Netflix and other streaming services have reportedly been applying intense socio-political scrutiny on original series that they commission. These practices are likely a result of the fear of online mobs and police action for any politically outspoken content: the Screenwriters Association said in a statement that streaming services and the film industry have forced writers, in signed agreements, to “indemnify producers if there is a socio-political backlash” to their work. Amazon Prime Video’s head of originals, Aparna Purohit, had to face police summons after the 2021 political series Tandav, and had to issue an apology and received a stay on action against her in the Supreme Court.

Also Read | ‘Tandav’ crew and cast issue apology

But licensed content has escaped such similar scrutiny, as most films go through the censor board, which is run by the Union Government.

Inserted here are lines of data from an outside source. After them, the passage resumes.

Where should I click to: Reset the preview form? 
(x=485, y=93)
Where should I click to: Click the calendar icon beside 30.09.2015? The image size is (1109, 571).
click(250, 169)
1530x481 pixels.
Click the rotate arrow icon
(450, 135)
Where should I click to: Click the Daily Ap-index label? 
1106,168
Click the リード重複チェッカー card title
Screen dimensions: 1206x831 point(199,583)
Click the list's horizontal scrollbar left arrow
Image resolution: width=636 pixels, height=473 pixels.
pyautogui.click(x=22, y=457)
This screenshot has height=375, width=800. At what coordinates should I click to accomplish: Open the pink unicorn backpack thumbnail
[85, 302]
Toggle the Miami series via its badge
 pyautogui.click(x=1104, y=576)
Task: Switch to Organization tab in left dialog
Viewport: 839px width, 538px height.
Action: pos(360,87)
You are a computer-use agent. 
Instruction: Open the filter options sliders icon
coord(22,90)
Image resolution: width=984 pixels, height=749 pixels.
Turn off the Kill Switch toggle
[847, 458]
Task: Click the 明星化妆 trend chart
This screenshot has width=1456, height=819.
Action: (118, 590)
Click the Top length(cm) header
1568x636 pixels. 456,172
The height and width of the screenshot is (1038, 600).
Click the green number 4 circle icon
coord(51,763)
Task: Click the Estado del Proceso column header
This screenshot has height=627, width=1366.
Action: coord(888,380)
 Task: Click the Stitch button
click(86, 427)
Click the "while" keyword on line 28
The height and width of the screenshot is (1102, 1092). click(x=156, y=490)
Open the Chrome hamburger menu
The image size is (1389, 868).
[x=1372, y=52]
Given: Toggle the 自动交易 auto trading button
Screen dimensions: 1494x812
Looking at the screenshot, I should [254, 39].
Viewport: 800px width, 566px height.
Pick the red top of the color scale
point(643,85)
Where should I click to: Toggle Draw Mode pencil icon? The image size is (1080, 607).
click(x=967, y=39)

The Cinematograph Act and the IT Rules, 2021, which govern cinemas and streaming services, do not explicitly require streaming services to run the CBFC cut of a film online, but many OTT platforms do not take the risk of doing so. Netflix has been an exception.

When the service launched in India, its catalogue included uncut versions of films like the Bengali filmmaker Q’s Gandu and The Pink Mirror, a 2006 documentary on drag performers. Both films were rejected by the censor board, effectively banning them on TV and at cinemas. The former remains on Netflix’s catalogue. In 2017, the company released the theatrically censored cut of Angry Indian Goddesses, a comedy film by the director Pan Nalin, after releasing an uncensored cut abroad. After receiving complaints on the censorship, the company reversed track. 

Netflix chose to not respond to pointed queries on its changing censorship practices. “We have an incredibly broad range of Indian original films and TV shows, all of which speak to our long standing support for creative expression,” the company said in a statement to The Hindu. “This diversity not only reflects our members’ very different tastes, it also distinguishes our service from the competition.” The company had provided an identical statement to the Washington Post when the paper did a story on Netflix and Amazon’s cautious content policies in India.